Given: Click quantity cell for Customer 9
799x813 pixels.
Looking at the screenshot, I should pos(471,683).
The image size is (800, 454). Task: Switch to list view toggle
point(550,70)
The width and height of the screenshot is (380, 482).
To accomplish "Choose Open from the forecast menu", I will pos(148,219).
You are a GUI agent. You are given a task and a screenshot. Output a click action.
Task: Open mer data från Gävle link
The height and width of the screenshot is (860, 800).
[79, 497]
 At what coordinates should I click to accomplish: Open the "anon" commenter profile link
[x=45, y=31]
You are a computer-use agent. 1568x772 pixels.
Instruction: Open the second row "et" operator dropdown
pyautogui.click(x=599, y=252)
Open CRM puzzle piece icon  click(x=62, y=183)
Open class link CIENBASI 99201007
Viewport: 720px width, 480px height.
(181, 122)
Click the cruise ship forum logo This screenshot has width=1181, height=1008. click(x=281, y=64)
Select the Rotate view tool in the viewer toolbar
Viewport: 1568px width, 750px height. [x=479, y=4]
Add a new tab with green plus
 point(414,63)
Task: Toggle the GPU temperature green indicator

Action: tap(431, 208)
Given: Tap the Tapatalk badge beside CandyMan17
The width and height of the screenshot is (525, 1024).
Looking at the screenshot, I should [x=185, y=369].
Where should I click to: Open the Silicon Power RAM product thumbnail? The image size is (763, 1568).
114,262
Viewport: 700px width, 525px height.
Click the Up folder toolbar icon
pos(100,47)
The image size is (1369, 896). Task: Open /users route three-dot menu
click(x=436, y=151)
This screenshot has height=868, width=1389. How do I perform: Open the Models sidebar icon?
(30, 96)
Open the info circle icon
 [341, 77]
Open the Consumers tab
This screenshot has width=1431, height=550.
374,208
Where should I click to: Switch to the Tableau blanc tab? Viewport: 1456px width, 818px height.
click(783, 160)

********************

Goal >> List every line from the rows above that contains the string "Open". Treat uppercase and lowercase letters as different.

The output >>
To accomplish "Choose Open from the forecast menu", I will pos(148,219).
Task: Open mer data från Gävle link
 At what coordinates should I click to accomplish: Open the "anon" commenter profile link
Instruction: Open the second row "et" operator dropdown
Open CRM puzzle piece icon  click(x=62, y=183)
Open class link CIENBASI 99201007
Where should I click to: Open the Silicon Power RAM product thumbnail? The image size is (763, 1568).
The image size is (1369, 896). Task: Open /users route three-dot menu
This screenshot has height=868, width=1389. How do I perform: Open the Models sidebar icon?
Open the info circle icon
Open the Consumers tab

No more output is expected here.